I had a frustrated conversation with my clinic supervisor about Roger - I already put him in touch with our Social Worker, who didn't have a whole lot to offer him, and from a medical point of view he is (somewhat surprisingly) doing pretty well.  It's his inexorable slide towards social marginalization, bad living conditions, refractory poverty, and understandable depression that are the real problems - not ones I'm equipped to do a lot about.

My supervisor, who has worked in this environment for longer than me, had a creative solution.

"How bad is his foot ulcer?" she asked.

"Pretty bad," I said, "why?"

"Well, because if it's bad enough, they could amputate his foot."

"I'm not following you."

"Well, if they amputate his foot he could get permanent disability."

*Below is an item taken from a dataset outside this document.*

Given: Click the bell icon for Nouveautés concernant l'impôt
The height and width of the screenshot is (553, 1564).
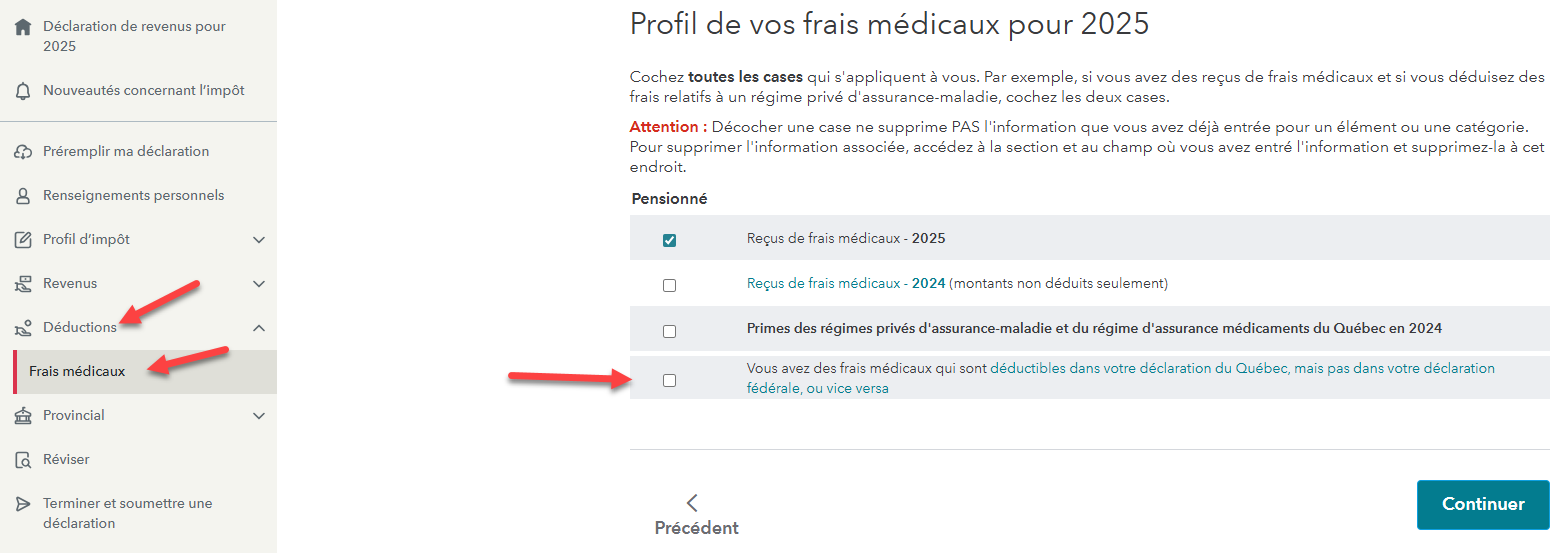Looking at the screenshot, I should pos(23,91).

I refrained from passing on this macabre suggestion to Roger.  I wish I could say that I didn't tell him because it would be completely insane to encourage him to be permanently, unnecessarily mutilated in order to ensure a life of slightly more comfortable penury than he's otherwise faced with.  That choice may well come up.  It's just that I think if I suggested it to him now, with things going the way they are, he might take matters into his own hands.  And to be fair, if I had to choose between my right foot and my dignity and self-respect as a man and a father, well... they make very good prostheses these days.